Sources: Jerry Jones Not Part Of Process In Goodell's New Deal As NFL Finalizes Extension
NFL Commissioner Roger Goodell's new deal, which was "agreed to Wednesday after a meeting with the NFL's Compensation Committee," will run to '24 but, given the "complexity of the contract and the amount of money at stake, both his representatives and the league are taking their time drawing up the documents," according to Jason La Canfora of CBSSPORTS.com. Cowboys Owner Jerry Jones was "not a factor in the process -- for better or worse -- and he was never on this committee or authorized to speak for other owners, who voted resoundingly back in the spring to empower the Competition Committee to finalize a deal with the commissioner without having to turn the matter back over to the full membership." Sources said that Jones was "never a formal or informal part of this process and was never working on behalf of any silent faction of owners." La Canfora noted the only issues of contention regarded the matter of what some owners "believe to be a bloated and overpriced league office on Park Avenue, with the number of individuals earning $500,000 or more a concern for many owners." Sources said that ultimately, there were "not new provisions put in place to limit salary or headcount," and as a practical matter Goodell's extension was "essentially in place weeks ago." Sources said that Wednesday's meeting "cemented some lingering tax and pension issues regarding the commissioner's pay package," and also "dealt with matters about future compensation should he leave the NFL before this contract expires" (CBSSPORTS.com, 9/24).

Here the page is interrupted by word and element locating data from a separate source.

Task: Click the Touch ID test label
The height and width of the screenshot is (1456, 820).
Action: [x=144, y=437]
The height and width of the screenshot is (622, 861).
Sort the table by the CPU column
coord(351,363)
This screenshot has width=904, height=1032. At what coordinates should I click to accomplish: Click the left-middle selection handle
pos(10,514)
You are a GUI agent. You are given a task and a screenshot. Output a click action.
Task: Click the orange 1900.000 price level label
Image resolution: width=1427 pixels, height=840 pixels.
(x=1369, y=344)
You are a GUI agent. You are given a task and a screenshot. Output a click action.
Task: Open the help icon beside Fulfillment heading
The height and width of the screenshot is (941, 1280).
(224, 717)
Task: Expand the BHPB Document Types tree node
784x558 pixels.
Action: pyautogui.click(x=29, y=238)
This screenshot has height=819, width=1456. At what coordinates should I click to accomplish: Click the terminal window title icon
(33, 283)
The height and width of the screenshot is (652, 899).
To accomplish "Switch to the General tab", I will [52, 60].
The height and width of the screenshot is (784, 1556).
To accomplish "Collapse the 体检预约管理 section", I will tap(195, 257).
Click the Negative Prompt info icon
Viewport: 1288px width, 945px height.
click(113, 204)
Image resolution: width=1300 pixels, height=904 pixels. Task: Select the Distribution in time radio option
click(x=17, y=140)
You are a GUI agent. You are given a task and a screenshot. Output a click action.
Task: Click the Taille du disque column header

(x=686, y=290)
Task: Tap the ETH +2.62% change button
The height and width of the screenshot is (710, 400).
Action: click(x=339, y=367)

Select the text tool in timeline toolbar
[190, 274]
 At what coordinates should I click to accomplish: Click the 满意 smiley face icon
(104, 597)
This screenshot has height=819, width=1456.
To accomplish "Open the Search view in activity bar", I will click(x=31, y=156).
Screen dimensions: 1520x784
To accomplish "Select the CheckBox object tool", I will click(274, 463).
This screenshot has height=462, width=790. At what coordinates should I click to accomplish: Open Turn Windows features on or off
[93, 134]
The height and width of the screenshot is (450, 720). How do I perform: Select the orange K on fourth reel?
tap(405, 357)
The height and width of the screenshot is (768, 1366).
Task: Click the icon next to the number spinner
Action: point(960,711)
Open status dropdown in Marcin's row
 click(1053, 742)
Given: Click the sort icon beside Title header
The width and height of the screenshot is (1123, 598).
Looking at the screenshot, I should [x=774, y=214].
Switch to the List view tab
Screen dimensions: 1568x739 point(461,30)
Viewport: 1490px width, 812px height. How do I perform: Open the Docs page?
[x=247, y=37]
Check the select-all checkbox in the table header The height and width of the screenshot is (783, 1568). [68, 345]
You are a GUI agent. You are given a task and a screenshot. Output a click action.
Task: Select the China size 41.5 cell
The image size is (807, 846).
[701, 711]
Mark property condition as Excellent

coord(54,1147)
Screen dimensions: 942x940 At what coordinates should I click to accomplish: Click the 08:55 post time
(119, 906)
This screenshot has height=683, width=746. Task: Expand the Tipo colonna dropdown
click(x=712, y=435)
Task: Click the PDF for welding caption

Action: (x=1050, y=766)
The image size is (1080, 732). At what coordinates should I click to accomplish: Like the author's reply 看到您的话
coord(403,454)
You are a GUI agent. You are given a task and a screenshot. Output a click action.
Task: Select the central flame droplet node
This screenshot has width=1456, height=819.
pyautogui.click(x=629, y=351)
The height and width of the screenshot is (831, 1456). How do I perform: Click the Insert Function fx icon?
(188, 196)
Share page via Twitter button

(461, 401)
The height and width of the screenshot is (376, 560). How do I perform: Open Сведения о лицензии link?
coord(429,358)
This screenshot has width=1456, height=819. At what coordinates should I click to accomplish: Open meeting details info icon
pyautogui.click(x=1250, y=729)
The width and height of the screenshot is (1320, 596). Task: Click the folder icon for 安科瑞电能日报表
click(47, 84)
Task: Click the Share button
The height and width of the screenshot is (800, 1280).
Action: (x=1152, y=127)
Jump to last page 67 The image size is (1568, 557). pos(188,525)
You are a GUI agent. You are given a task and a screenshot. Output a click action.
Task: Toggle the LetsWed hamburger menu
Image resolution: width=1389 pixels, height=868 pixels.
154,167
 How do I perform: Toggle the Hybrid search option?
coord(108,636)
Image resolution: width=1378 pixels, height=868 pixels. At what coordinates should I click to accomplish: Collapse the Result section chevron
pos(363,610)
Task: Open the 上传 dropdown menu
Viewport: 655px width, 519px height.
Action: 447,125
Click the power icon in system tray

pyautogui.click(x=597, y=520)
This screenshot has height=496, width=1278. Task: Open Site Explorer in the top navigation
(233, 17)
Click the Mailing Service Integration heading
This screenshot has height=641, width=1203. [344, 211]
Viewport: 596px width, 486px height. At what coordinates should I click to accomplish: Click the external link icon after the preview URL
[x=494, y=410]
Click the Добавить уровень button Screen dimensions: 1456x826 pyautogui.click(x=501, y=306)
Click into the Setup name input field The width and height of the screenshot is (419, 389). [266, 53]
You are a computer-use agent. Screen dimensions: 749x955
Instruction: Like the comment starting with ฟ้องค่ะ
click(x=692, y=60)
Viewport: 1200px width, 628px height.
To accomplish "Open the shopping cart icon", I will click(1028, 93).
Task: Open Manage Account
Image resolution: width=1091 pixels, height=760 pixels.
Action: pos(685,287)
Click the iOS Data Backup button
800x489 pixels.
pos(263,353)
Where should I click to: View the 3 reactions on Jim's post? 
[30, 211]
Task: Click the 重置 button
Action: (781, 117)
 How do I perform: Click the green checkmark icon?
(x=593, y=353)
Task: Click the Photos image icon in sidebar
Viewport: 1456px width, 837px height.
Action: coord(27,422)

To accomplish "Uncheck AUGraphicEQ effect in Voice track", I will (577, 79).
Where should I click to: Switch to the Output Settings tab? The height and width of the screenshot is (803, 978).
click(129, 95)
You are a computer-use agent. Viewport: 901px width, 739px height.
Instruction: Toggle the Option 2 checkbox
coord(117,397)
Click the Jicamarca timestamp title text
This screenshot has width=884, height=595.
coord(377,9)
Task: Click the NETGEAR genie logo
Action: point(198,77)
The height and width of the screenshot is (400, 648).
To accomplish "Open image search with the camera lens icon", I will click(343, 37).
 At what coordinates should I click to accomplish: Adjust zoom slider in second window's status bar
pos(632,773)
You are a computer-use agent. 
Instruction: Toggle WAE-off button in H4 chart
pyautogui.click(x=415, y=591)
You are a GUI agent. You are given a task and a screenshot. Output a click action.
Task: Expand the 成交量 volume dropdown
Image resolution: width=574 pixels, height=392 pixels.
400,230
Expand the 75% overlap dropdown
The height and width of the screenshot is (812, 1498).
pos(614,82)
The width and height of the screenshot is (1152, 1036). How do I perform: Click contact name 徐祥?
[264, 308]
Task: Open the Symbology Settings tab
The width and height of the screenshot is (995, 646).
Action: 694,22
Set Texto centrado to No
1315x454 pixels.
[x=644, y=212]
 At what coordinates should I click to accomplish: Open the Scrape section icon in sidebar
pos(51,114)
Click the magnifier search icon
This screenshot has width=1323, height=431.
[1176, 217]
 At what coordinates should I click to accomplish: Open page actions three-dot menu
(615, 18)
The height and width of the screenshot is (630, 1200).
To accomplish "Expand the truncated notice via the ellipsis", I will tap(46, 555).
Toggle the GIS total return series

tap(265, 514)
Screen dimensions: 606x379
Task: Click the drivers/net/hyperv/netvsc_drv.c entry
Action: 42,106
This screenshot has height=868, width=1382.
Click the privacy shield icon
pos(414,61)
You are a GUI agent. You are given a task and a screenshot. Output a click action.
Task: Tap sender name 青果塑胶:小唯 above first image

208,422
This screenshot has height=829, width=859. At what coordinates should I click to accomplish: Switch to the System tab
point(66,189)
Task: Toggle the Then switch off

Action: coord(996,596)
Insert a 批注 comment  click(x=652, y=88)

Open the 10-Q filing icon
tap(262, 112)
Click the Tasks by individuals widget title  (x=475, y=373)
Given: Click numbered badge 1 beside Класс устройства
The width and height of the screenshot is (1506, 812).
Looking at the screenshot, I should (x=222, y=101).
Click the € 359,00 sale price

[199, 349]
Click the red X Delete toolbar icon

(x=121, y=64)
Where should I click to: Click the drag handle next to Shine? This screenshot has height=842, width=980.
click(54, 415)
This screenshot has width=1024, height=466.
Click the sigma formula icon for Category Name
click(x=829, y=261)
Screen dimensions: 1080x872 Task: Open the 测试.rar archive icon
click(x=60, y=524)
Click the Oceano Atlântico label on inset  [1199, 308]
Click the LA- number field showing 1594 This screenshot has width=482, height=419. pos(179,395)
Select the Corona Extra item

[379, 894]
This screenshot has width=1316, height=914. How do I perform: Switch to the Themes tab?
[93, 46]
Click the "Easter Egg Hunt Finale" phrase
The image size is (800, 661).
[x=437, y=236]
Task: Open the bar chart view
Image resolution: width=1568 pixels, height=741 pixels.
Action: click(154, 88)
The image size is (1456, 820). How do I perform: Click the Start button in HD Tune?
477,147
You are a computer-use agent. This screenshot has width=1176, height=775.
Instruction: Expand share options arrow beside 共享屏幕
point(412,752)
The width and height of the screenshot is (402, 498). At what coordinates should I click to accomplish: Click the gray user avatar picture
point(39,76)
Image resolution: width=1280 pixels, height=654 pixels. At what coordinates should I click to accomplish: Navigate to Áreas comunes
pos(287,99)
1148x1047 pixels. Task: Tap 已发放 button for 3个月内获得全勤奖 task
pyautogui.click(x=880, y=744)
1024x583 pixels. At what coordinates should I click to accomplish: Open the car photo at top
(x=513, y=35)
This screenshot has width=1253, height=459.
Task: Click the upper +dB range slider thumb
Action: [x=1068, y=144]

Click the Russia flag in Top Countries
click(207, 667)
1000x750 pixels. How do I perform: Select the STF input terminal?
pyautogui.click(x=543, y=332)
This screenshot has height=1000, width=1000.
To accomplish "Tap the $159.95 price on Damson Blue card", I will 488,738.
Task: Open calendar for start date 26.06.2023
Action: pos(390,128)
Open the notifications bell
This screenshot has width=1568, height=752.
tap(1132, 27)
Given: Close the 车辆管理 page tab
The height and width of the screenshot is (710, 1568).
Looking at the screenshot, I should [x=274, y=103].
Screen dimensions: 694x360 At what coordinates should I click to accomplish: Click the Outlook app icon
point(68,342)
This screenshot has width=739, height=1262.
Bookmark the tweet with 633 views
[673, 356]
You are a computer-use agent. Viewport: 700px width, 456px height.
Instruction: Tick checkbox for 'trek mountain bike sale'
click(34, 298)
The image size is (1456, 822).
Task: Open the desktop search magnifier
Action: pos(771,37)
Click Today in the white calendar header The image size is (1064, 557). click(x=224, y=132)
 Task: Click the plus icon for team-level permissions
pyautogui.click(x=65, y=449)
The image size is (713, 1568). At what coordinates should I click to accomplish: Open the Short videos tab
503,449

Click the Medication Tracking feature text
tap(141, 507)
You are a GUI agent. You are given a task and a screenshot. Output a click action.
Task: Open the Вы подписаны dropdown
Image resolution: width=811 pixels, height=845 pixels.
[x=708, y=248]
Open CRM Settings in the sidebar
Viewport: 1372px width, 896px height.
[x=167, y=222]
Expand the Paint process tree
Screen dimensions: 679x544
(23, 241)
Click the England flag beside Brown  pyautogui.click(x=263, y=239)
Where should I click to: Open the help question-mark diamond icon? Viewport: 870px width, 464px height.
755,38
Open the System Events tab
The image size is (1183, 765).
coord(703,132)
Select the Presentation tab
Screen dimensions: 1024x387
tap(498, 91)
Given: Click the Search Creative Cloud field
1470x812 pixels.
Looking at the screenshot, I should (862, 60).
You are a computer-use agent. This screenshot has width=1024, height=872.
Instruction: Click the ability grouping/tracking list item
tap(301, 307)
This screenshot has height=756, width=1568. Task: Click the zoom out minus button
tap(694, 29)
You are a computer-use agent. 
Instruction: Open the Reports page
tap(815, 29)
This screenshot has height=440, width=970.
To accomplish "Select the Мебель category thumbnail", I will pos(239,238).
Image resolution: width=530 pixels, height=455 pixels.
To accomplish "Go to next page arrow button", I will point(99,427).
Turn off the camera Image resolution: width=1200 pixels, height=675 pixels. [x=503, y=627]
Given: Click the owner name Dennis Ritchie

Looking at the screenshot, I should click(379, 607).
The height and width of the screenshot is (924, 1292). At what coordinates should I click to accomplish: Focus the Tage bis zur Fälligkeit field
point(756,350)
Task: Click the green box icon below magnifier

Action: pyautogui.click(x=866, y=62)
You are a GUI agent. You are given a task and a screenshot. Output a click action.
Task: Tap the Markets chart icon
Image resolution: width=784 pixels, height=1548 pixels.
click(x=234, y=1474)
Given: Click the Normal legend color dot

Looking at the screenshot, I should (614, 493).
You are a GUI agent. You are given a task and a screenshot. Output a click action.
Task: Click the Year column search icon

POTENTIAL CONTROVERSY? NFLPA Exec Dir DeMaurice Smith last week was selected unanimously by a 14-player committee to lead the organization for at least the next three years, but in Boston, Ben Volin noted the way in which the NFLPA reappointed Smith has "raised a few eyebrows." NFLPA leadership "quietly voted to change its constitution this spring to alter its selection process, allowing a small group of NFLPA representatives to renew Smith's contract unopposed." DC-based attorney Cyrus Mehri, who was actively campaigning for Smith's position, said that he was "barred from speaking to any of the 14 voters about his ideas or the new selection process." And he "claims that when he spoke to the player reps -- most of whom were not part of last week's vote -- none of them even knew the constitution had been changed this spring." Mehri said that the NFLPA "didn't post its constitution on its website until August." Mehri said, "I started talking to player reps, and a couple of things happened -- they uniformly are in favor of competition, uniformly they feel I'm a legitimate candidate, and uniformly none of them remember signing off on changing the constitution. Which they must have done, but must have done in such a trickery way that they didn't know what they were signing on to. So I think there's a scandal buried in this thing, because normally a constitutional change would be in neon lights, very vivid and open" (BOSTON GLOBE, 9/24).